_WORK TASK:_ In the listing below, locate the lines bearing the word "computer". Copy every one of them.

_DATA SECTION:_
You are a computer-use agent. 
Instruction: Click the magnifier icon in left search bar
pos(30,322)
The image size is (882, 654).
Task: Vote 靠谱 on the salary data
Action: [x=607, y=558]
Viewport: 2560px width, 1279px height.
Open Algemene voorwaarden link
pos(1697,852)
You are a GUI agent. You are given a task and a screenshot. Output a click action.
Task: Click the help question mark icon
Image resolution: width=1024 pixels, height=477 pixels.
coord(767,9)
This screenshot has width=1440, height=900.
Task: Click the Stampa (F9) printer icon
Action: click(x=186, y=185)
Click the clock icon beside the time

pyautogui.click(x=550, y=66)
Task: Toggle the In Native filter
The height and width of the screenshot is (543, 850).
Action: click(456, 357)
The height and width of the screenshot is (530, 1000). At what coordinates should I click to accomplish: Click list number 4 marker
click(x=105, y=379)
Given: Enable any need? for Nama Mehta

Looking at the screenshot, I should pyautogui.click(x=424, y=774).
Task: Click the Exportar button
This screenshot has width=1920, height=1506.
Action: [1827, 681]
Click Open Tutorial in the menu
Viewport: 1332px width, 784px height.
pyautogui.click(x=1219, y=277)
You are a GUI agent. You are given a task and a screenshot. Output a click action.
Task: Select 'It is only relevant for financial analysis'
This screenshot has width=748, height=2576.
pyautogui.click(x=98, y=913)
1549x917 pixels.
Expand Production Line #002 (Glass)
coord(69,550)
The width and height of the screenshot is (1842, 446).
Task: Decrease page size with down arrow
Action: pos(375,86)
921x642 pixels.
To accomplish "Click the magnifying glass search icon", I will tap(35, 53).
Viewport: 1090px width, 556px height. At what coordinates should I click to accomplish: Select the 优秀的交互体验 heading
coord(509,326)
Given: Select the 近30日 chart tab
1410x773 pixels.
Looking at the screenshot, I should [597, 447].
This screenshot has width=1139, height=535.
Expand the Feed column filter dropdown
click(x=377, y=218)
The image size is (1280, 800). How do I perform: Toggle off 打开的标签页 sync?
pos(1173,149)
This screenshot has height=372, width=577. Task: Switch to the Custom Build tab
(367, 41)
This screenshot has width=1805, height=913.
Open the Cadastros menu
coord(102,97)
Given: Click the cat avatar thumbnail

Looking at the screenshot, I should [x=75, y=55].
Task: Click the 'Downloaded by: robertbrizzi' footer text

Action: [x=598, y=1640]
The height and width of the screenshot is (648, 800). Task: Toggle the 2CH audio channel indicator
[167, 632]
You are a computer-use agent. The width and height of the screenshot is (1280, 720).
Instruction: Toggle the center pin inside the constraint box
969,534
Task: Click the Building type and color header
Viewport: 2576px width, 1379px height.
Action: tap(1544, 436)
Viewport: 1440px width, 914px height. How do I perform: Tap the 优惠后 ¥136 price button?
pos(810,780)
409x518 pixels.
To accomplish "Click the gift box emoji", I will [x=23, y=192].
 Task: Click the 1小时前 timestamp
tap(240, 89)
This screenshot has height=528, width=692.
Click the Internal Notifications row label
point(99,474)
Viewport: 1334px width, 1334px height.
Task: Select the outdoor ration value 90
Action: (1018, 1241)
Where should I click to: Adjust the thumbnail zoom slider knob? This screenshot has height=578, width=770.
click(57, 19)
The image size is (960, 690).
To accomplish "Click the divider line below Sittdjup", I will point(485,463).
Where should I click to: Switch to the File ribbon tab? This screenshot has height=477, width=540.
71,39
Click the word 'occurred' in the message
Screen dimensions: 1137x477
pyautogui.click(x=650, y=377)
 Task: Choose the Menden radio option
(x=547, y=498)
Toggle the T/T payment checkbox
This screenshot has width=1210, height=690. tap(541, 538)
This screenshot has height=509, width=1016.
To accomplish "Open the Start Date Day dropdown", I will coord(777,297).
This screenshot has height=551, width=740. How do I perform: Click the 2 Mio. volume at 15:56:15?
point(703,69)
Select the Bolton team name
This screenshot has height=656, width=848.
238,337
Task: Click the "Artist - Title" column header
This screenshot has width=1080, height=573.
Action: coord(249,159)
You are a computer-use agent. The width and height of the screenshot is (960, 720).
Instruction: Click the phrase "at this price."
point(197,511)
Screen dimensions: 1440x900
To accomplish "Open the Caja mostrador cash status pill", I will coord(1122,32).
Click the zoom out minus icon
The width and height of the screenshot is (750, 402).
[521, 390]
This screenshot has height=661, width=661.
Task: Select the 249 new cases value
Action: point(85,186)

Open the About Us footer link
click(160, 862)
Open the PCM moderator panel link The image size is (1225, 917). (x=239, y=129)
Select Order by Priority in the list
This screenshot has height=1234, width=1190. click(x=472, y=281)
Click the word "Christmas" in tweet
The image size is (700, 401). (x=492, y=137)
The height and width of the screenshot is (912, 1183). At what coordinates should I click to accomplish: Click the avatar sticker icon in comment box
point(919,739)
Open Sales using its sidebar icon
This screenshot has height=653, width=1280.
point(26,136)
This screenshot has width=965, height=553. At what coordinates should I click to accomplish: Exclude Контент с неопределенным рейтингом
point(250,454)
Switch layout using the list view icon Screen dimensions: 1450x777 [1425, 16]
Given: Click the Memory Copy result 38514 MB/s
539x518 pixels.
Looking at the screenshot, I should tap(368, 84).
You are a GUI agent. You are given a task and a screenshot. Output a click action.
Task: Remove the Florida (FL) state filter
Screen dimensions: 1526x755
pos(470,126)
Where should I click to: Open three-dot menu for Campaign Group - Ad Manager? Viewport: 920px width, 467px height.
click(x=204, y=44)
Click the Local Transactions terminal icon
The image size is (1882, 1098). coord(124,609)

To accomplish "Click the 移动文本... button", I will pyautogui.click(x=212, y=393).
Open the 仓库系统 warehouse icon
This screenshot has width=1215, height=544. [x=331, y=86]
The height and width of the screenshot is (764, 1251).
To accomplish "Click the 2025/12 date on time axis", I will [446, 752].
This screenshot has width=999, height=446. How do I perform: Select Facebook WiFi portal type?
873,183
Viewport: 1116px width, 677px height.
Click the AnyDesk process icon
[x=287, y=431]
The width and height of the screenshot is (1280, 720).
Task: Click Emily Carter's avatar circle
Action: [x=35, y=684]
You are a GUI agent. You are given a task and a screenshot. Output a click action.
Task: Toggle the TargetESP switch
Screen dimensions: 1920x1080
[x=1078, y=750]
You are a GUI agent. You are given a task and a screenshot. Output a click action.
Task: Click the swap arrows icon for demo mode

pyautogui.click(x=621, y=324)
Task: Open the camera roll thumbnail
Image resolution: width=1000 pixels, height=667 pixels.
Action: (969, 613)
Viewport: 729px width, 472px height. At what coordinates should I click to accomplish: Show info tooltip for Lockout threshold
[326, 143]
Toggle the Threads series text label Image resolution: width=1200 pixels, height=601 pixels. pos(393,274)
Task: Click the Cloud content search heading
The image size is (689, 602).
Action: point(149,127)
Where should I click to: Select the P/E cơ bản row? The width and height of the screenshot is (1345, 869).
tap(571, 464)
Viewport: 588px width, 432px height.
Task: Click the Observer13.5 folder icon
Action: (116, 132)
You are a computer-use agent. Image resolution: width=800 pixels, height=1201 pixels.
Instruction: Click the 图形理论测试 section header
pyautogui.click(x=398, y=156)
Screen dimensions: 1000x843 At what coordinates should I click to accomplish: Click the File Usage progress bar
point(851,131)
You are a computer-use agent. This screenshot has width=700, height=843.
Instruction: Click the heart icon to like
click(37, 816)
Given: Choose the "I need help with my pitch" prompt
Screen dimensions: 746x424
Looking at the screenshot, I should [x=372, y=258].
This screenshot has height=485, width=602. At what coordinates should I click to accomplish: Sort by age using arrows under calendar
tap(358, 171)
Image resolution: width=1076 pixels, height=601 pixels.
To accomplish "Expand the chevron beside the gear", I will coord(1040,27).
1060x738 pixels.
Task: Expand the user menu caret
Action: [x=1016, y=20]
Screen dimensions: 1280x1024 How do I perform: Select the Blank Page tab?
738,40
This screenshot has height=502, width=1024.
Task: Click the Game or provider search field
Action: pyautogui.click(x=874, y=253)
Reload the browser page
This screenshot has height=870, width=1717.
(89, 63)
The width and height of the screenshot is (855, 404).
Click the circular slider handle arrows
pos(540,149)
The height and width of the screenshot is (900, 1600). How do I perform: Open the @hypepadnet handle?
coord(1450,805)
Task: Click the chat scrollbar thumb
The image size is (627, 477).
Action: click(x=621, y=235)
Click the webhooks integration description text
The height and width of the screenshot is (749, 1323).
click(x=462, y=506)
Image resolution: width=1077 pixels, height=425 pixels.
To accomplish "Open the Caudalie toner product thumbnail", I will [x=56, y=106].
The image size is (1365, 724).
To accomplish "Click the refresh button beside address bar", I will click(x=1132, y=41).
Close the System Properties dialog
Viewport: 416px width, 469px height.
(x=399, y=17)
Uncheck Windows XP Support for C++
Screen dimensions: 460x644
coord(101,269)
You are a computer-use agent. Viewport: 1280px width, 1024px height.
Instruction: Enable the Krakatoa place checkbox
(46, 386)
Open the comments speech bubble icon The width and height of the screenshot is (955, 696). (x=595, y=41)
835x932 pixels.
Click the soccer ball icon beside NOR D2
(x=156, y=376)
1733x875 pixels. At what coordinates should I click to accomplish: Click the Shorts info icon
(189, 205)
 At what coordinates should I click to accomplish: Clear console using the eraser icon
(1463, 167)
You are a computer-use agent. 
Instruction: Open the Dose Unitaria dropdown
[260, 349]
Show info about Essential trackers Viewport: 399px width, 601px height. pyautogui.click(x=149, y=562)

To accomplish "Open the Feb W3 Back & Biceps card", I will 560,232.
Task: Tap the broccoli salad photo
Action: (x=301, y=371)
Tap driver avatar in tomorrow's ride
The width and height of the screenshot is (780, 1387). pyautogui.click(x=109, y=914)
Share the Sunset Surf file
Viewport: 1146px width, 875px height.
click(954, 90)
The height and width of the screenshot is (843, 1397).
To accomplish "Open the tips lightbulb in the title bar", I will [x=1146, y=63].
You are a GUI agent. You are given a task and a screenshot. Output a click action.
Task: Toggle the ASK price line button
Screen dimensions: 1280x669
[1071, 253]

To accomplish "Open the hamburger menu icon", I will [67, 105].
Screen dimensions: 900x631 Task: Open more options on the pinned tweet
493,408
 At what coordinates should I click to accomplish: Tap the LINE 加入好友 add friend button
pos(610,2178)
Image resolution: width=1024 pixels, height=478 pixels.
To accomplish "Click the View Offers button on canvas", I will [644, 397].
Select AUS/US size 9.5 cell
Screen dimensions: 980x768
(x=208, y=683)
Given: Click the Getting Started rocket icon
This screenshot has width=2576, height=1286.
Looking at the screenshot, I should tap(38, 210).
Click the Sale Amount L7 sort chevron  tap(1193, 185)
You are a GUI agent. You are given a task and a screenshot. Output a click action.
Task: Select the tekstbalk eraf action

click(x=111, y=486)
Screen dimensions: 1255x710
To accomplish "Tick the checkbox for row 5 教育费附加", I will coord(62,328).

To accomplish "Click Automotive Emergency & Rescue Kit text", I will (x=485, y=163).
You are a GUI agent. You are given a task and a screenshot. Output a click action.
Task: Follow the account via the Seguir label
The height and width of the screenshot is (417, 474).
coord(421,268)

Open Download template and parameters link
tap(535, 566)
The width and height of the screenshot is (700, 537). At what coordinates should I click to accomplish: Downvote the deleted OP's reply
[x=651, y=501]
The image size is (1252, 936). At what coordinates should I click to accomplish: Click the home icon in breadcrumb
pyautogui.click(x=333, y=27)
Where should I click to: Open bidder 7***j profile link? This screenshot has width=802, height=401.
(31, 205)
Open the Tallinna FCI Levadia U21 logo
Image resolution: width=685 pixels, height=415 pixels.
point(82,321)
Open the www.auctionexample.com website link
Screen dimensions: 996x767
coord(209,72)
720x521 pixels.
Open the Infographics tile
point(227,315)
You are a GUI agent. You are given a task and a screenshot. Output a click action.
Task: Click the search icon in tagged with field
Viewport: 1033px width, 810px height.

_EXERCISE SOLUTION:_
You are a computer-use agent. 
You are a computer-use agent. The width and height of the screenshot is (1280, 720).
You are a computer-use agent. The width and height of the screenshot is (960, 720).
You are a computer-use agent. Image resolution: width=800 pixels, height=1201 pixels.
You are a computer-use agent. This screenshot has width=700, height=843.
You are a computer-use agent. Viewport: 1280px width, 1024px height.
You are a computer-use agent. 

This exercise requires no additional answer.